Figure 10 shows the ROC curves of the first, second, and recommended CNN models across five classes. Consider that classes 0, 1, 2, 3, 4, and 5 refer to CN, MCI, AD, LMCI, and EMCI, respectively. Inspecting Fig. 11, we can see that the proposed model significantly improved his AUC values for all classes of Alzheimer’s disease. The AUC value of class CN is 0.9992, MCI is 0.9707, AD is 1, LMCI is 1, and EMCI is 0.9737. On the other hand, the AUC values when applying the proposed CNN1 were 0.9978 for class CN, 0.9956 for MCI, 0.9950 for AD, 1 for LMCI, and 0.9997 for EMCI. Meanwhile, the AUC values when applying the proposed CNN2 were 0.9994 for CN, 0.9818 for MCI, 0.9758 for AD, 1 for LMCI, and 0.9831 for EMCI. Therefore, the proposed model is a more accurate and reliable method to diagnose Alzheimer’s disease.
Wilcoxon signed rank test
To ensure that the results were not simply due to chance, a significant statistical analysis (S) was performed. The p-value for each model was calculated, and the researchers utilized his Wilcoxon signed-rank test for this purpose.
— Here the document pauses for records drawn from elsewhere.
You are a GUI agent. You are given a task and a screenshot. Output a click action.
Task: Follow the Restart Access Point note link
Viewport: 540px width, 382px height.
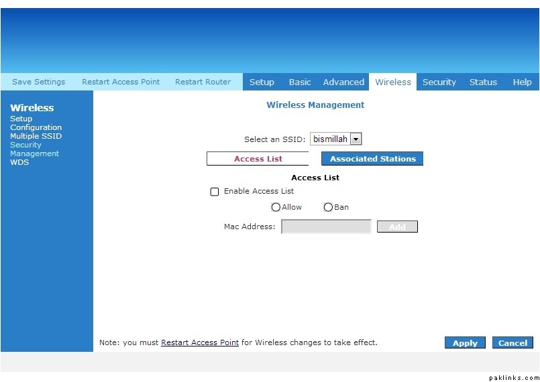click(x=200, y=342)
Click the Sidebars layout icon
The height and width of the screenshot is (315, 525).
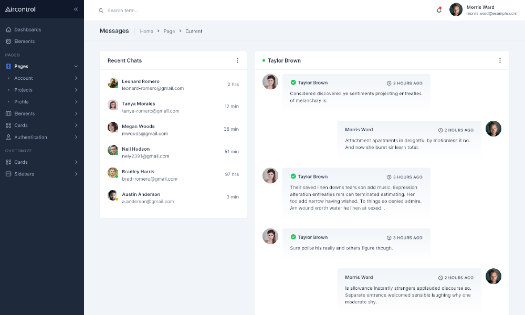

The Wilcoxon signed rank test is commonly used when comparing two nonparametric variables. Through this test, two independent samples are contrasted to assess pairwise differences across multiple observations from a single data set. The results indicate whether there are differences in the average ranks of the populations.p-values for pairwise comparisons of models50,51 Compared with other models, the proposed model showed superior performance. In essence, the proposed model significantly outperforms the other four of his models, as shown by the p-value difference between the proposed model and the other models, which is less than 0.05.